One issue of particular relevance has to do with the nature of the variable that defines the second hierarchical level (School in this example). It is especially important, when applying exploratory graphics that this variable been categorical or factor. This will succeed easily transforming this variable with as.factor( )

students$School= as.factor(students$School)

We want to model the mathematics performance of students (MathAch) from variables of students and schools. We have two types of schools gathered in the sector (public and Catholic) variable and we want first assess the importance of socioeconomic status (SES) on mathematics performance for both types of schools.

First we will assess an assumption of extraordinary importance in linear models, especially in mixed ones. We discussed the necessary linear relationship that should exist between the criterion and predictors variables. To do, we will ask for one panel plot that allows us to see that relationship for both types of schools (including Sector variable in by.panel argument).

panelplot.fnc(students, dv='MathAch',

which.factor='SES',

by.panel='Sector',

regression=T)

We see that the regression slope is more pronounced in public sector schools than in Catholics. It is time to ask whether this slope may have a random character through schools (second-level), or what is the same whether the effect of socioeconomic status on performance in math is different in each school. Since we have a lot of schools, it makes no sense to request a graphic panel generates many subplots as schools there. It is highly desirable to extract a random sample of 20 schools of both types of Sector variable. Use for this purpose the random.sample.fnc function.

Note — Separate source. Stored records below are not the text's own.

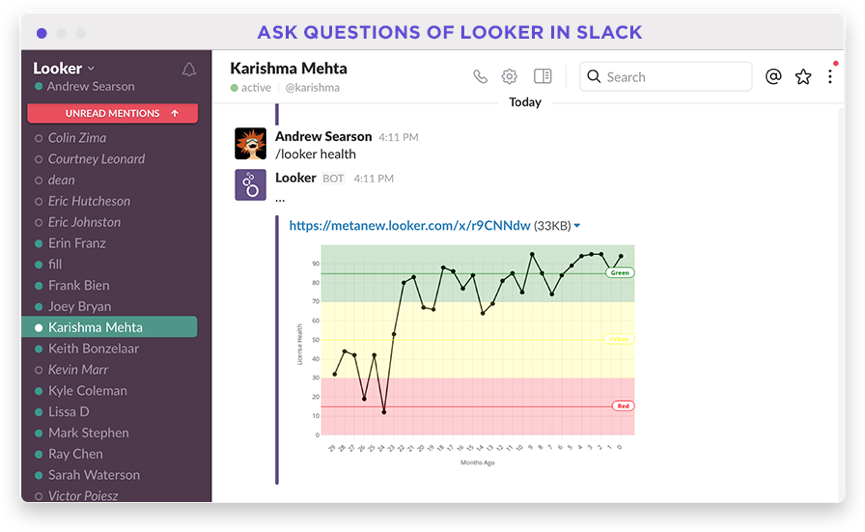
Task: Select Frank Bien in sidebar
Action: click(x=79, y=285)
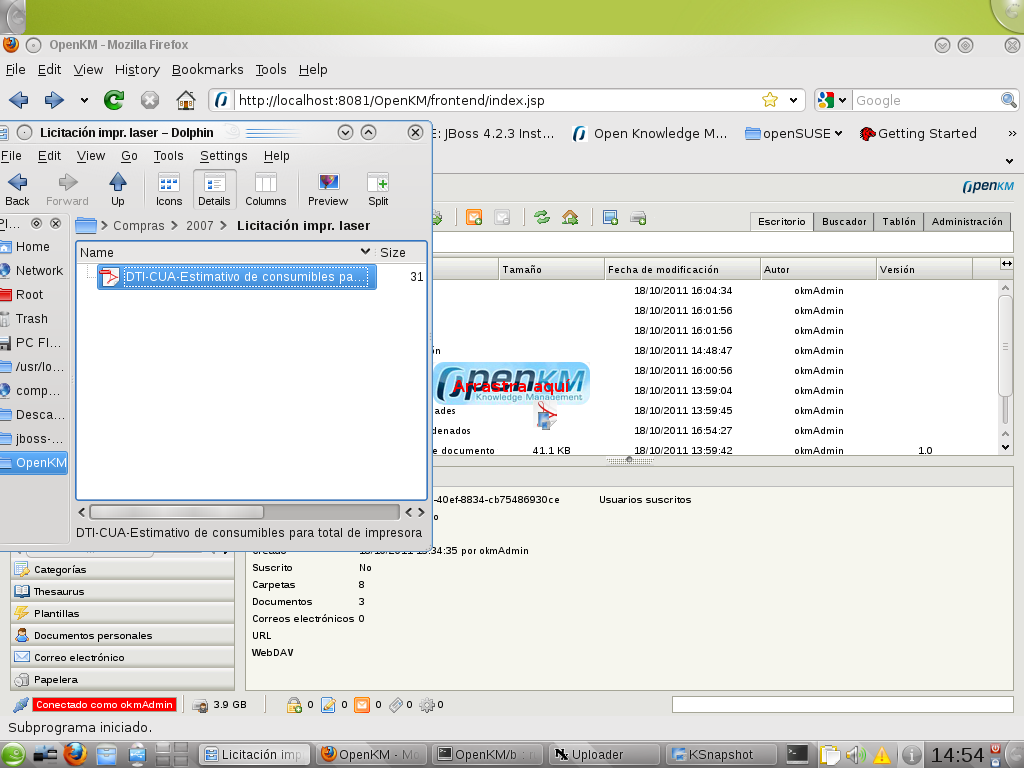
Task: Click the OpenKM refresh icon
Action: 542,217
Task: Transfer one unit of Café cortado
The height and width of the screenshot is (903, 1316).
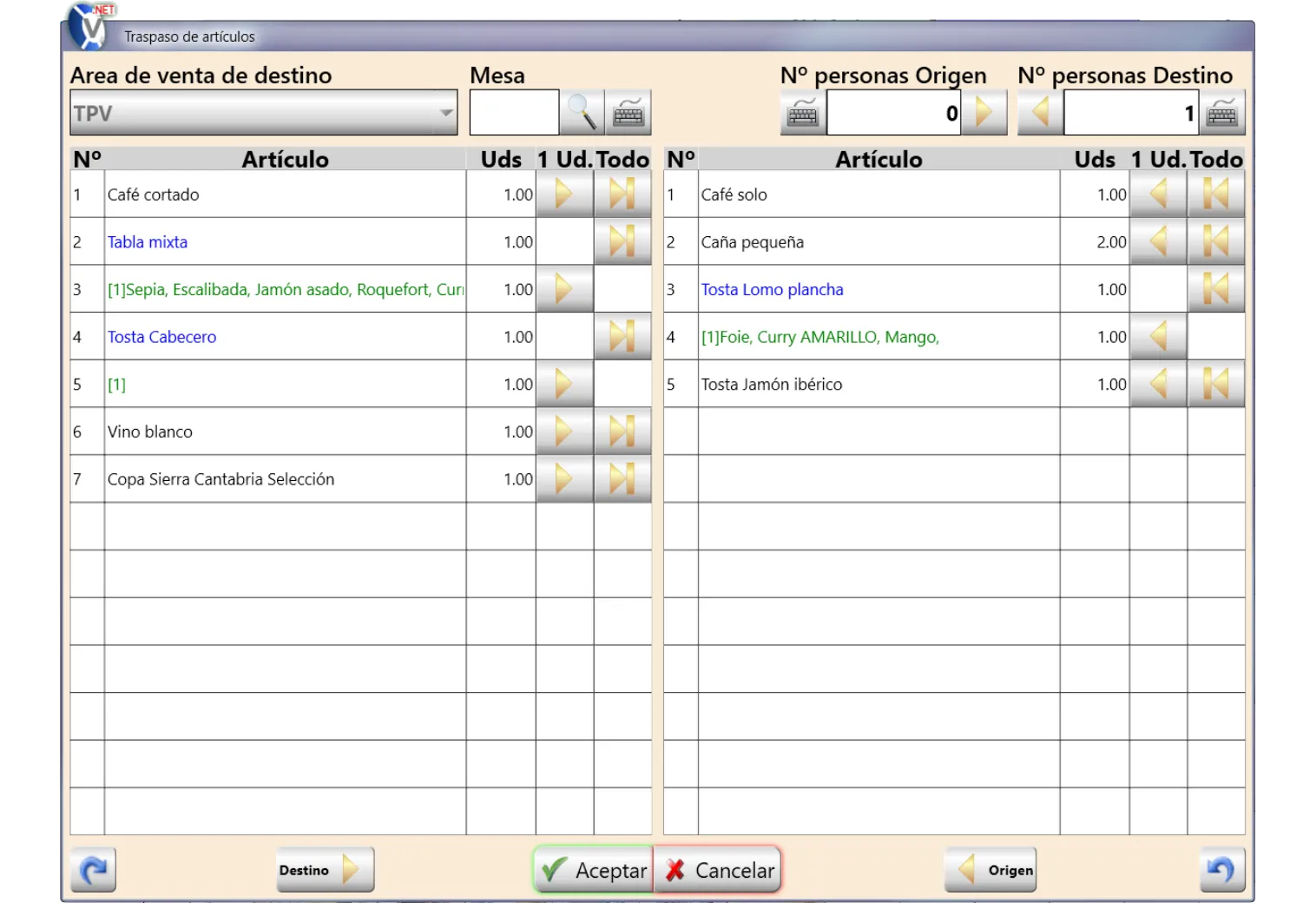Action: click(564, 194)
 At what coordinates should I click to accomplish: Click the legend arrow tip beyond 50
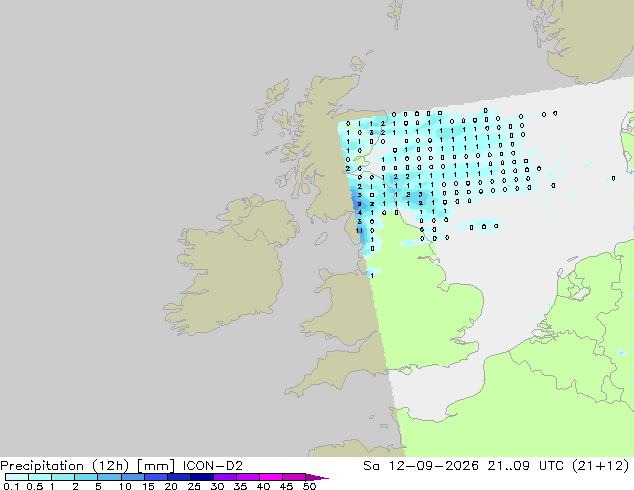(317, 477)
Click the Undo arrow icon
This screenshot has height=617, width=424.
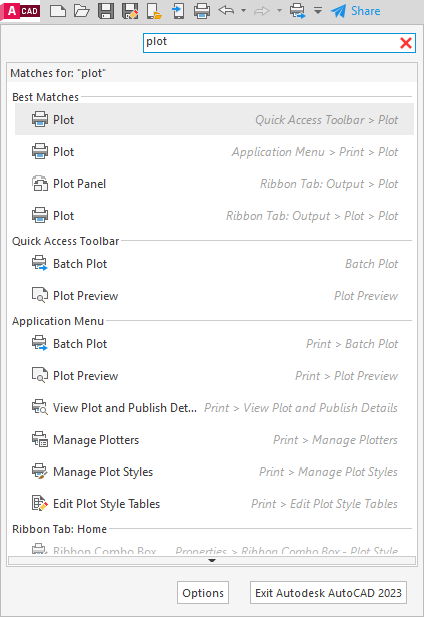click(226, 10)
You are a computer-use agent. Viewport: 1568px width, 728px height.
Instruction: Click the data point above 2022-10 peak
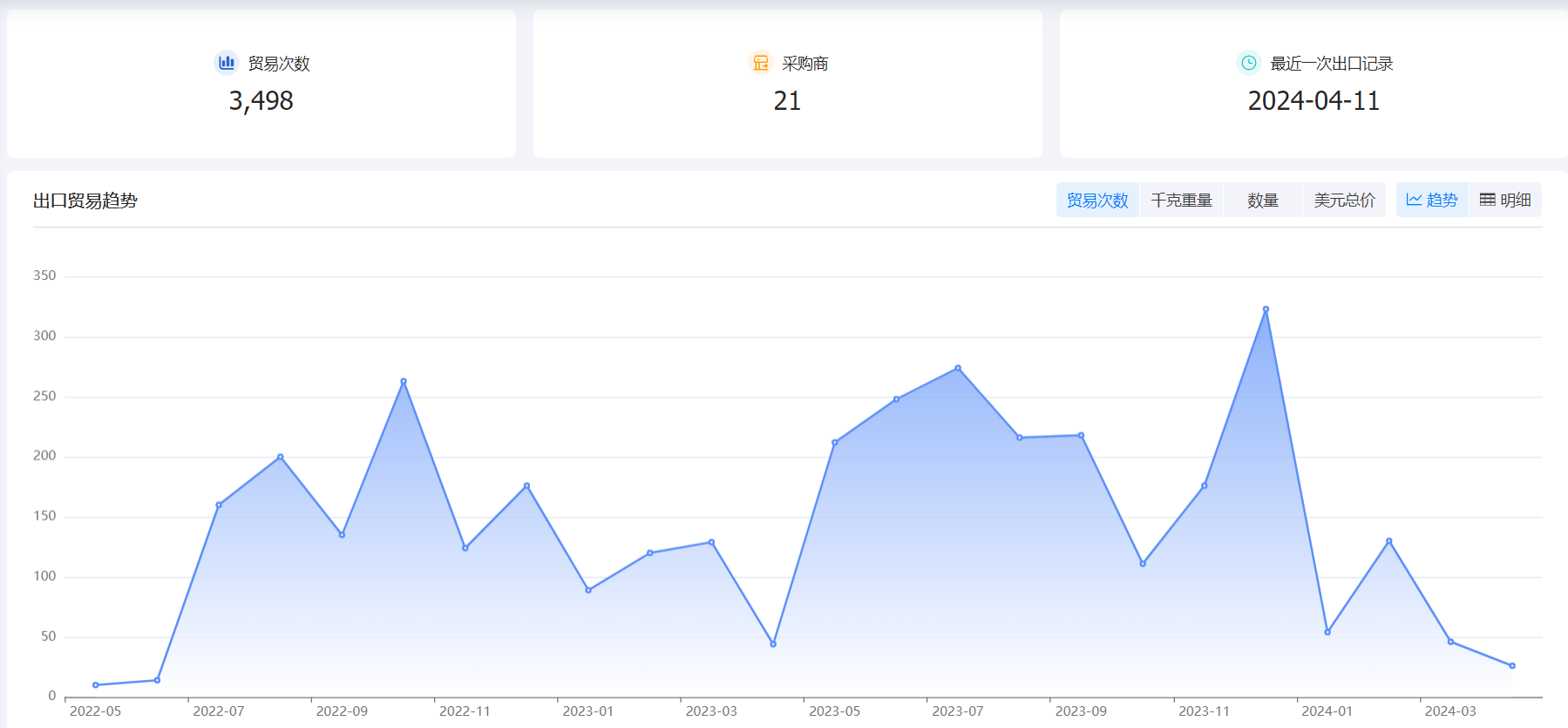(x=404, y=381)
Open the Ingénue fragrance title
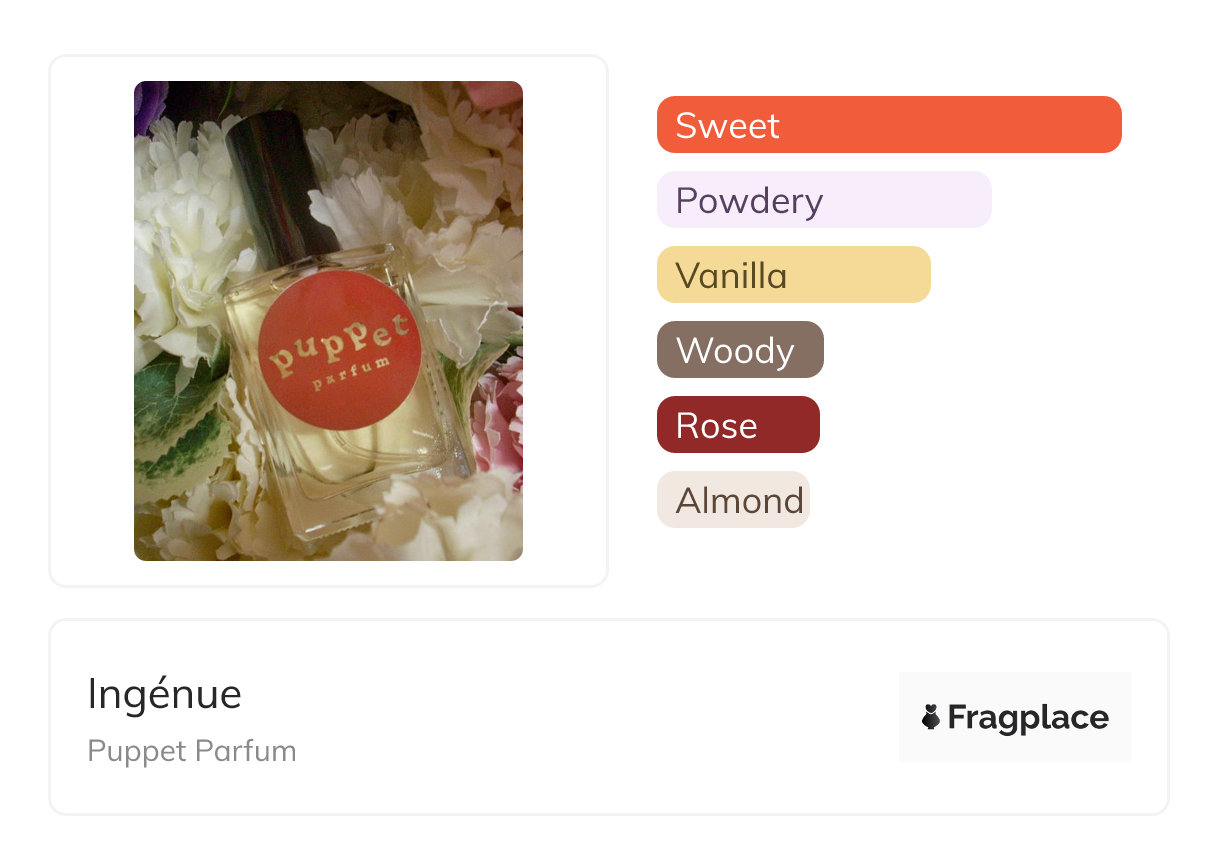The height and width of the screenshot is (864, 1218). 165,694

my.sample = random.sample.fnc(students, which.factor='Sector',

n=20, ID='School')

#------------------------------------------------------------------

# EXTRACCION DE MUESTRA ALEATORIA

#------------------------------------------------------------------

*** Se ha extraido una muestra de 20 registros por cada nivel de Sector ***

For convenience, then create a list where public and Catholic schools will separate using split.by.factor.fnc.

by.sector= split.by.factor.fnc(my.sample,

which.factor='Sector')

#------------------------------------------------------------------

# DIVIDE LA BASE DE DATOS POR FACTOR

#------------------------------------------------------------------

*** Se ha creado una lista con 2 elementos, correspondientes a los niveles del factor Sector

*** Estos son los elementos de esa lista: Public Catholic

*** Si deseas acceder a uno de ellos indicalo mediante: nombre.de.la.lista$que.lista

*** donde que.lista se refiere al elemento que deseas extraer.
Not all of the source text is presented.